RECORD SET
== == ==

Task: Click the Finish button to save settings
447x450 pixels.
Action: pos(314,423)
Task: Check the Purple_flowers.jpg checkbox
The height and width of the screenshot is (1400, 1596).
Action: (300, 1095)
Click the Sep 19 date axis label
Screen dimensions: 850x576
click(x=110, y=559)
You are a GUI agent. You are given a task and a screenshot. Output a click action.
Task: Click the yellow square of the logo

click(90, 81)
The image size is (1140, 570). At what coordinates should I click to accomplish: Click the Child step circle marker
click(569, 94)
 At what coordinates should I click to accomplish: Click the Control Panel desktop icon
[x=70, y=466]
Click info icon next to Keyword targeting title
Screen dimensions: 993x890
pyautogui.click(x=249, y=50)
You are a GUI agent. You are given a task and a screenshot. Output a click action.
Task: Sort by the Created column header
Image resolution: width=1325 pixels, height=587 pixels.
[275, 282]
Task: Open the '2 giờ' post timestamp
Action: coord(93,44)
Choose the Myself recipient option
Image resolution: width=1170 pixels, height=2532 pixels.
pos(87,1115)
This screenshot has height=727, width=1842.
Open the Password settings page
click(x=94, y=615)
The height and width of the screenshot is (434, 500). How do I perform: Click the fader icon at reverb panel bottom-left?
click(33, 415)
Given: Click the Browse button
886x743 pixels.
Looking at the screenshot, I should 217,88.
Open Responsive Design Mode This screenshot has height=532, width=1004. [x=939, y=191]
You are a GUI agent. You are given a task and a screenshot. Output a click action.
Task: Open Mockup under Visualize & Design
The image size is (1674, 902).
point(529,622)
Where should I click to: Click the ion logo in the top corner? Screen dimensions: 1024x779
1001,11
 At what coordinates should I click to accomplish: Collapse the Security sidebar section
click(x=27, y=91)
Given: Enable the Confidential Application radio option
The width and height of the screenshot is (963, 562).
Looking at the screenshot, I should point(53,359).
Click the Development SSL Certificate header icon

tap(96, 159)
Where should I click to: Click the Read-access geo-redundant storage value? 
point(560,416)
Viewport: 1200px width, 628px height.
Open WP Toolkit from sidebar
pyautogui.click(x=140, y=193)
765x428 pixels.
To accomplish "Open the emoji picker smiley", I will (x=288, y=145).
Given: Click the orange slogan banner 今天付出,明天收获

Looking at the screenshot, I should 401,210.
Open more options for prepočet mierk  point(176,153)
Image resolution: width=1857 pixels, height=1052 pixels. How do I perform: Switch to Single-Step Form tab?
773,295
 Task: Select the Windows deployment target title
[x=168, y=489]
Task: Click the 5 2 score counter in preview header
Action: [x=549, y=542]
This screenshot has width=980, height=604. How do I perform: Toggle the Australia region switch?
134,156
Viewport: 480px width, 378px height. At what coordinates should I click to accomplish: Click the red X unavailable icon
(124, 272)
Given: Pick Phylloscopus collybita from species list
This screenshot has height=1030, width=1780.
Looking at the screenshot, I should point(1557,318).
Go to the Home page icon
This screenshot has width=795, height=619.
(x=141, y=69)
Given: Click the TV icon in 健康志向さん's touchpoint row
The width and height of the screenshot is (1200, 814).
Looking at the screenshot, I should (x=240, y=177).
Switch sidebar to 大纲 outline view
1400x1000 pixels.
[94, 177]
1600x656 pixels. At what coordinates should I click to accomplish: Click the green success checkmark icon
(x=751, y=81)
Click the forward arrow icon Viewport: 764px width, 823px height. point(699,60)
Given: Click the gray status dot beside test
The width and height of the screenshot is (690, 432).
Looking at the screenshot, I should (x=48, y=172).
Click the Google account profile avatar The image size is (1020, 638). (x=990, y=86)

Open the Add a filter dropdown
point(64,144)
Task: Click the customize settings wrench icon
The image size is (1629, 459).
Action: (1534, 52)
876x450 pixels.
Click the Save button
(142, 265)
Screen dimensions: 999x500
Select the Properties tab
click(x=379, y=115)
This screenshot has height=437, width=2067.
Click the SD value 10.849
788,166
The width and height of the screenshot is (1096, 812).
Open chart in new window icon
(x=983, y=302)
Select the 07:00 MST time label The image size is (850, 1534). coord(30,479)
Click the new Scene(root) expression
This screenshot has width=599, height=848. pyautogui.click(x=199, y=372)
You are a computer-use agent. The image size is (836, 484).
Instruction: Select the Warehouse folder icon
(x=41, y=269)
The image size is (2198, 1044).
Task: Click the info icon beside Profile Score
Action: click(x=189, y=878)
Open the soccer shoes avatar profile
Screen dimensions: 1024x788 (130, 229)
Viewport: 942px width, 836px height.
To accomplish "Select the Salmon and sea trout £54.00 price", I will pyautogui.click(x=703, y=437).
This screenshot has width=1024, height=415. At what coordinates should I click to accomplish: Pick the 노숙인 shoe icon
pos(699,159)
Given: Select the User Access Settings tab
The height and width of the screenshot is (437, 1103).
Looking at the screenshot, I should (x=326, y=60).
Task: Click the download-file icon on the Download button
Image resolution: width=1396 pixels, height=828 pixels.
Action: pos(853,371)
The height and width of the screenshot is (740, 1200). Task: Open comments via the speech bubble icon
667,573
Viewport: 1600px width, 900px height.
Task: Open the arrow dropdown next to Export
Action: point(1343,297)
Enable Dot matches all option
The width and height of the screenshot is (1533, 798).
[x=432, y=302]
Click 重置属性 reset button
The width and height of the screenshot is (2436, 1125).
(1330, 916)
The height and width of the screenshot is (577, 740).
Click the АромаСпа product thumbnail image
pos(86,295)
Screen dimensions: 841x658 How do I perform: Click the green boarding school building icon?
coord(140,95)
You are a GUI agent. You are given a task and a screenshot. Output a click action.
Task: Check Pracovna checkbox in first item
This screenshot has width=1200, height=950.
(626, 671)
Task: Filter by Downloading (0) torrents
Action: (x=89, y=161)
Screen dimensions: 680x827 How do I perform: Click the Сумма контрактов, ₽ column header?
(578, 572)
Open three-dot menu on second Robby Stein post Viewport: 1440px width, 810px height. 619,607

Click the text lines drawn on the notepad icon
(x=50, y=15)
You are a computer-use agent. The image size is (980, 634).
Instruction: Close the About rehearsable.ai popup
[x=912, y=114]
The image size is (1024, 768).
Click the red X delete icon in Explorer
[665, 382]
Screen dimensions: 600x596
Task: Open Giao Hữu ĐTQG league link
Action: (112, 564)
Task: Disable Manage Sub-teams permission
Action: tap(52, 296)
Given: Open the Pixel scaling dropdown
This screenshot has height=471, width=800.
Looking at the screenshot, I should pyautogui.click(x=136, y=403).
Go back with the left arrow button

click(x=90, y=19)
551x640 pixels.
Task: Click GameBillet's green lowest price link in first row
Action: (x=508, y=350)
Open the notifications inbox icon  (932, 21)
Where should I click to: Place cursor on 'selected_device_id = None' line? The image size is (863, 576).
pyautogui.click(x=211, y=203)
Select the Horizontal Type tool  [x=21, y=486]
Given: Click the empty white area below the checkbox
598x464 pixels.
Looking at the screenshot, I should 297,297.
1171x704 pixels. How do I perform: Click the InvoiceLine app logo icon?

== == ==

YOUR ASSIGNMENT
Each entry above should be written again exactly.

SOLUTION BELOW
Task: Click the Finish button to save settings
447x450 pixels.
Action: pos(314,423)
Task: Check the Purple_flowers.jpg checkbox
The height and width of the screenshot is (1400, 1596).
Action: (300, 1095)
Click the Sep 19 date axis label
Screen dimensions: 850x576
click(x=110, y=559)
You are a GUI agent. You are given a task and a screenshot. Output a click action.
Task: Click the yellow square of the logo

click(90, 81)
The image size is (1140, 570). At what coordinates should I click to accomplish: Click the Child step circle marker
click(569, 94)
 At what coordinates should I click to accomplish: Click the Control Panel desktop icon
[x=70, y=466]
Click info icon next to Keyword targeting title
Screen dimensions: 993x890
pyautogui.click(x=249, y=50)
You are a GUI agent. You are given a task and a screenshot. Output a click action.
Task: Sort by the Created column header
Image resolution: width=1325 pixels, height=587 pixels.
[275, 282]
Task: Open the '2 giờ' post timestamp
Action: coord(93,44)
Choose the Myself recipient option
Image resolution: width=1170 pixels, height=2532 pixels.
pos(87,1115)
This screenshot has height=727, width=1842.
Open the Password settings page
click(x=94, y=615)
The height and width of the screenshot is (434, 500). How do I perform: Click the fader icon at reverb panel bottom-left?
click(33, 415)
Given: Click the Browse button
886x743 pixels.
Looking at the screenshot, I should 217,88.
Open Responsive Design Mode This screenshot has height=532, width=1004. [x=939, y=191]
You are a GUI agent. You are given a task and a screenshot. Output a click action.
Task: Open Mockup under Visualize & Design
The image size is (1674, 902).
point(529,622)
Where should I click to: Click the ion logo in the top corner? Screen dimensions: 1024x779
1001,11
 At what coordinates should I click to accomplish: Collapse the Security sidebar section
click(x=27, y=91)
Given: Enable the Confidential Application radio option
The width and height of the screenshot is (963, 562).
Looking at the screenshot, I should point(53,359).
Click the Development SSL Certificate header icon

tap(96, 159)
Where should I click to: Click the Read-access geo-redundant storage value? 
point(560,416)
Viewport: 1200px width, 628px height.
Open WP Toolkit from sidebar
pyautogui.click(x=140, y=193)
765x428 pixels.
To accomplish "Open the emoji picker smiley", I will (x=288, y=145).
Given: Click the orange slogan banner 今天付出,明天收获

Looking at the screenshot, I should 401,210.
Open more options for prepočet mierk  point(176,153)
Image resolution: width=1857 pixels, height=1052 pixels. How do I perform: Switch to Single-Step Form tab?
773,295
 Task: Select the Windows deployment target title
[x=168, y=489]
Task: Click the 5 2 score counter in preview header
Action: [x=549, y=542]
This screenshot has width=980, height=604. How do I perform: Toggle the Australia region switch?
134,156
Viewport: 480px width, 378px height. At what coordinates should I click to accomplish: Click the red X unavailable icon
(124, 272)
Given: Pick Phylloscopus collybita from species list
This screenshot has height=1030, width=1780.
Looking at the screenshot, I should point(1557,318).
Go to the Home page icon
This screenshot has width=795, height=619.
(x=141, y=69)
Given: Click the TV icon in 健康志向さん's touchpoint row
The width and height of the screenshot is (1200, 814).
Looking at the screenshot, I should (x=240, y=177).
Switch sidebar to 大纲 outline view
1400x1000 pixels.
[94, 177]
1600x656 pixels. At what coordinates should I click to accomplish: Click the green success checkmark icon
(x=751, y=81)
Click the forward arrow icon Viewport: 764px width, 823px height. point(699,60)
Given: Click the gray status dot beside test
The width and height of the screenshot is (690, 432).
Looking at the screenshot, I should (x=48, y=172).
Click the Google account profile avatar The image size is (1020, 638). (x=990, y=86)

Open the Add a filter dropdown
point(64,144)
Task: Click the customize settings wrench icon
The image size is (1629, 459).
Action: (1534, 52)
876x450 pixels.
Click the Save button
(142, 265)
Screen dimensions: 999x500
Select the Properties tab
click(x=379, y=115)
This screenshot has height=437, width=2067.
Click the SD value 10.849
788,166
The width and height of the screenshot is (1096, 812).
Open chart in new window icon
(x=983, y=302)
Select the 07:00 MST time label The image size is (850, 1534). coord(30,479)
Click the new Scene(root) expression
This screenshot has width=599, height=848. pyautogui.click(x=199, y=372)
You are a computer-use agent. The image size is (836, 484).
Instruction: Select the Warehouse folder icon
(x=41, y=269)
The image size is (2198, 1044).
Task: Click the info icon beside Profile Score
Action: click(x=189, y=878)
Open the soccer shoes avatar profile
Screen dimensions: 1024x788 (130, 229)
Viewport: 942px width, 836px height.
To accomplish "Select the Salmon and sea trout £54.00 price", I will pyautogui.click(x=703, y=437).
This screenshot has width=1024, height=415. At what coordinates should I click to accomplish: Pick the 노숙인 shoe icon
pos(699,159)
Given: Select the User Access Settings tab
The height and width of the screenshot is (437, 1103).
Looking at the screenshot, I should (x=326, y=60).
Task: Click the download-file icon on the Download button
Image resolution: width=1396 pixels, height=828 pixels.
Action: pos(853,371)
The height and width of the screenshot is (740, 1200). Task: Open comments via the speech bubble icon
667,573
Viewport: 1600px width, 900px height.
Task: Open the arrow dropdown next to Export
Action: point(1343,297)
Enable Dot matches all option
The width and height of the screenshot is (1533, 798).
[x=432, y=302]
Click 重置属性 reset button
The width and height of the screenshot is (2436, 1125).
(1330, 916)
The height and width of the screenshot is (577, 740).
Click the АромаСпа product thumbnail image
pos(86,295)
Screen dimensions: 841x658 How do I perform: Click the green boarding school building icon?
coord(140,95)
You are a GUI agent. You are given a task and a screenshot. Output a click action.
Task: Check Pracovna checkbox in first item
This screenshot has width=1200, height=950.
(626, 671)
Task: Filter by Downloading (0) torrents
Action: (x=89, y=161)
Screen dimensions: 680x827 How do I perform: Click the Сумма контрактов, ₽ column header?
(578, 572)
Open three-dot menu on second Robby Stein post Viewport: 1440px width, 810px height. 619,607

Click the text lines drawn on the notepad icon
(x=50, y=15)
You are a computer-use agent. The image size is (980, 634).
Instruction: Close the About rehearsable.ai popup
[x=912, y=114]
The image size is (1024, 768).
Click the red X delete icon in Explorer
[665, 382]
Screen dimensions: 600x596
Task: Open Giao Hữu ĐTQG league link
Action: (112, 564)
Task: Disable Manage Sub-teams permission
Action: tap(52, 296)
Given: Open the Pixel scaling dropdown
This screenshot has height=471, width=800.
Looking at the screenshot, I should pyautogui.click(x=136, y=403).
Go back with the left arrow button

click(x=90, y=19)
551x640 pixels.
Task: Click GameBillet's green lowest price link in first row
Action: (x=508, y=350)
Open the notifications inbox icon  (932, 21)
Where should I click to: Place cursor on 'selected_device_id = None' line? The image size is (863, 576).
pyautogui.click(x=211, y=203)
Select the Horizontal Type tool  [x=21, y=486]
Given: Click the empty white area below the checkbox
598x464 pixels.
Looking at the screenshot, I should 297,297.
1171x704 pixels. How do I perform: Click the InvoiceLine app logo icon?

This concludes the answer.